Desmond engoliu a saliva, deixando que o sangue nobre fizesse efeito em seu corpo. O alívio para suas dores foi quase imediato, e, no entanto, o peso em seu peito permanecia ali.
― Preciso saber se confia em mim, e se eu posso confiar em você.
Seu tom fez com que Valentina recuasse o suficiente para observá-lo. Uma gota escura escapou pelo canto de sua boca, e ela aparou com o polegar.
― Você e Sefic são tudo o que me importa. Para mim, não há nada acima do amor que eu sinto por vocês.
― Eu fiz uma promessa...
― Uma promessa? ― Valentina repetiu.
Desmond prosseguiu, ignorando a interrupção.
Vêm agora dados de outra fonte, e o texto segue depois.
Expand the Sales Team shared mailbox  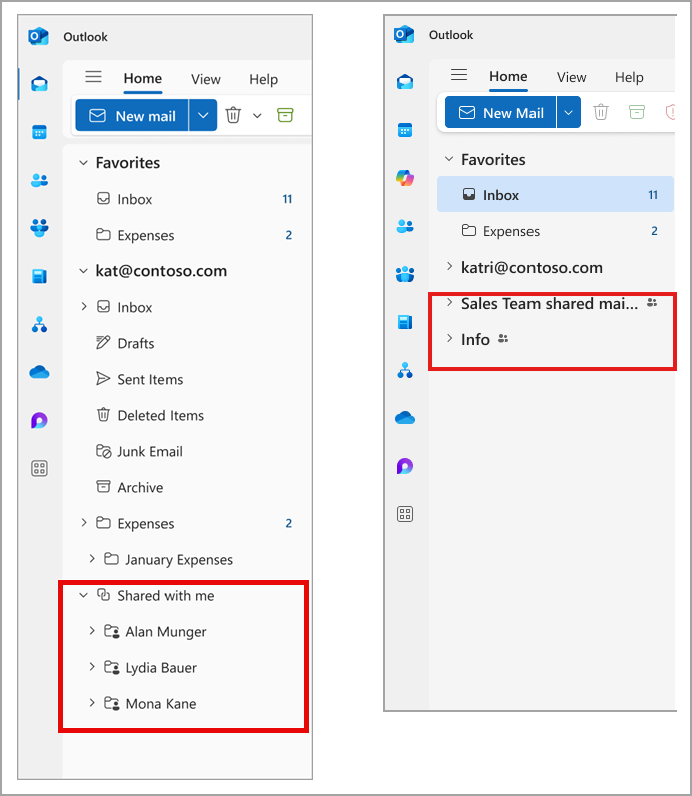[449, 303]
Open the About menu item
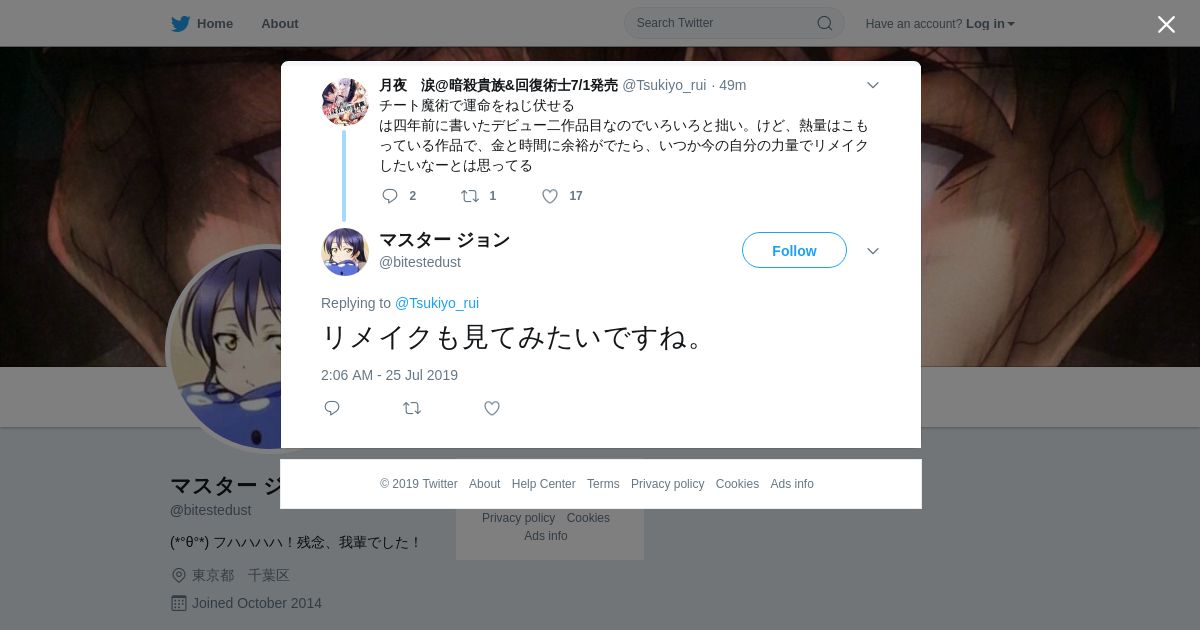The image size is (1200, 630). click(x=280, y=24)
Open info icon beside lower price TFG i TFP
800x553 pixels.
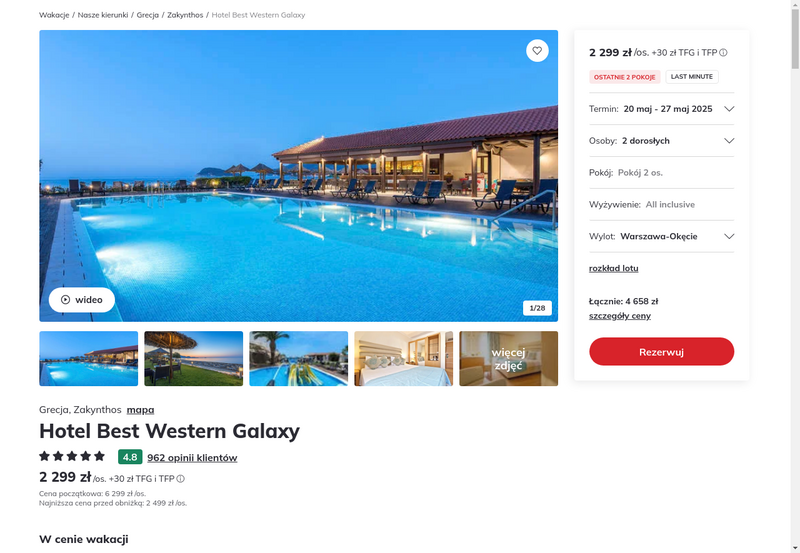coord(181,479)
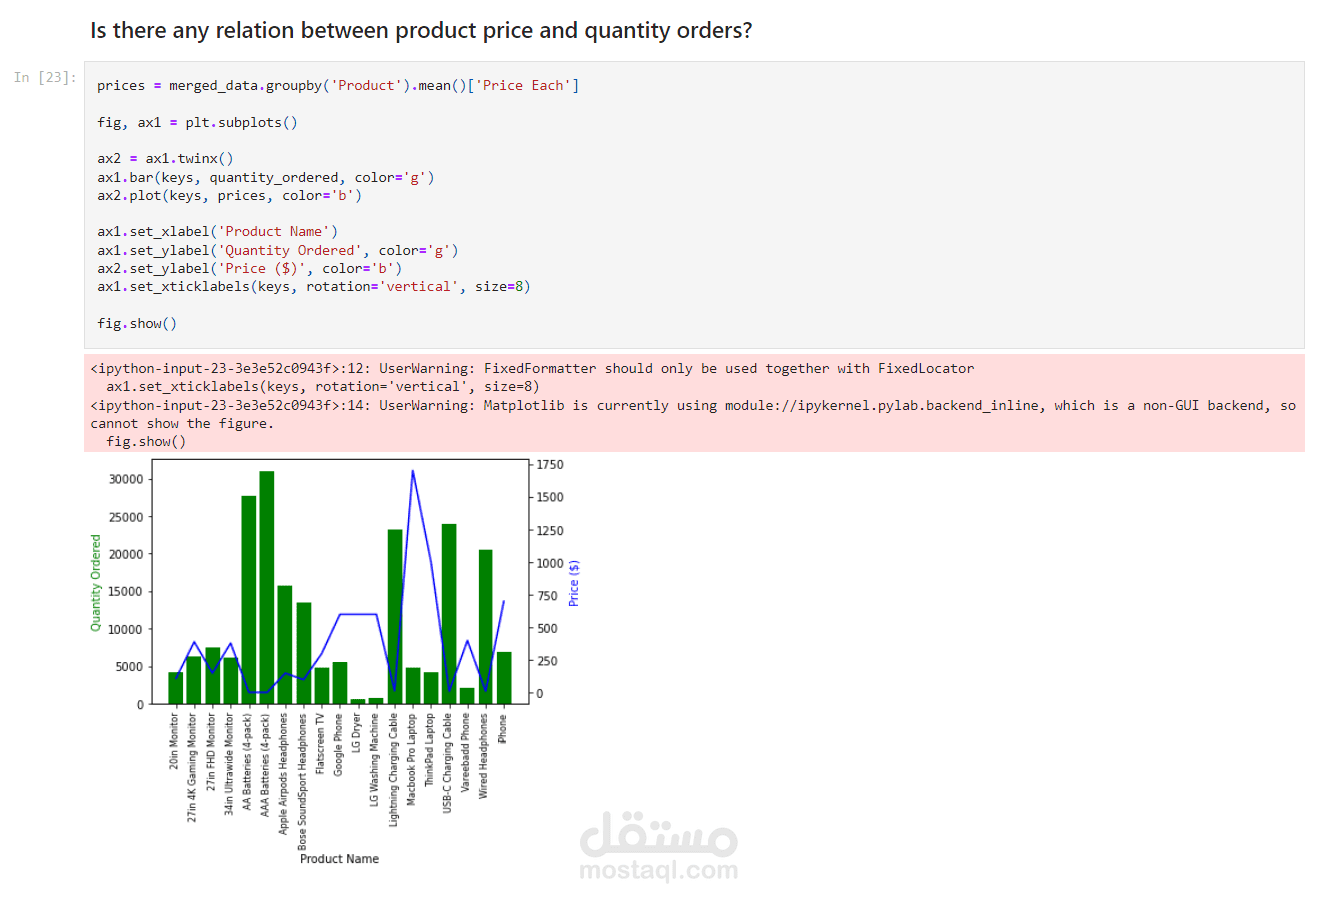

― De que levaria Eilenah de volta, viva, e pretendo mantê-la. Preciso da sua palavra de que não fará mal a ela.
― Desmond...
― Em troca, não voltarei a falar com os humanos.
Valentina franziu os lábios, e, após um momento de relutância, afastou o lençol para o lado e escorregou sobre seu estômago, passando uma perna de cada lado de seu corpo. Desmond conteve um gemido, quando a pele machucada protestou, mas não a afastou.
― Você tem a minha palavra. ― Ela respondeu, sustentando seu olhar, e apoiou as mãos em seus ombros.  ― Agora pare de pensar nisso e me faça sua.
A forma como encaixou o corpo ao seu e moveu os quadris era uma mensagem clara o suficiente, mas foram as palavras que o fizeram erguer os seus em resposta.